Là où les juges sont librement consentis, ceux dont les décisions souvent font scandale et sont récusées, contribuant donc une valeur négative au consensus, perdront vite leurs clients. Ceux dont les décisions inspirent le respect parce qu’elles sont fondées sur des faits établis par-delà le doute et des principes aussi clairs que justes, feront fortune à rendre ce service essentiel : créer de l’apaisement. L’erreur est humaine, et même les meilleurs juges devront s’assurer contre leurs propres erreurs : car comme tout le monde, les juges seront pleinement responsables, civilement et pénalement, de leurs erreurs et de leurs manquements, si, après appel, il s’avère que leurs décisions relevaient de l’incompétence ou de l’abus. De plus, en tant que professionnels, ils seront tenus à des normes de comportement plus élevées (et non pas moindres) que le public. C’est donc tout le contraire de la pseudo-justice de monopole, où les bureaucrates singeant la justice s’arrogent l’immunité dans toutes leurs décisions, et poursuivent pénalement ceux qui oseraient critiquer leurs jugements et leur autorité.

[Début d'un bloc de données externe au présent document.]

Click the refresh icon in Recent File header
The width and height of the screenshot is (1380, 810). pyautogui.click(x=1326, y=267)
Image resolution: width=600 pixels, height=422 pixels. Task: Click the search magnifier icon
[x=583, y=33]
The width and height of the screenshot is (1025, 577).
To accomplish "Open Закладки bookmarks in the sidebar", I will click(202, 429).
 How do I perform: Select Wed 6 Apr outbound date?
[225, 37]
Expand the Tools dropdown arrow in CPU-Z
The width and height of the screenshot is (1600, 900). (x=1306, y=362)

L’État, via écoles et médias subventionnés, nous assomme de propagande quant à sa supposée indispensabilité. Aussi, les Français ont autant de mal à imaginer la justice sans l’État qui les opprime que les Nord-Coréens ont de mal à imaginer l’alimentation sans l’État qui les affame. Et pourtant, rien n’est plus simple : il suffit de regarder ce qui se passe, s’est toujours passé et se passera toujours là où ne sévit pas de monopole : libres, les individus s’organisent efficacement pour leur propre intérêt, sans subir les sévices publics d’un monopole qui les exploite dans son intérêt propre. Car il n’est d’intérêts que privés. Badges et képis, perruques et robes ne transforment pas magiquement en anges altruistes des humains aussi égoïstes que les autres. Ce qu’ils assurent, c’est que les membres du gang au pouvoir se protègent les uns les autres contre les velléités de justice et de liberté du public opprimé. C’est pourquoi le premier problème de la justice d’État n’est ni sa lenteur proverbiale, ni le coût exorbitant de son fonctionnement, ni celui de son appareil carcéral, ni son incapacité chronique à distinguer innocents et coupables ; ce problème n’est pas même l’inhumanité de sa machine bureaucratique et de ses peines ou mécaniques, ou arbitraires, tantôt excessives, tantôt laxistes, toujours partiales envers les amis du monopole ; le premier problème avec la « justice » de monopole, c’est la corruption même de toute notion de justice.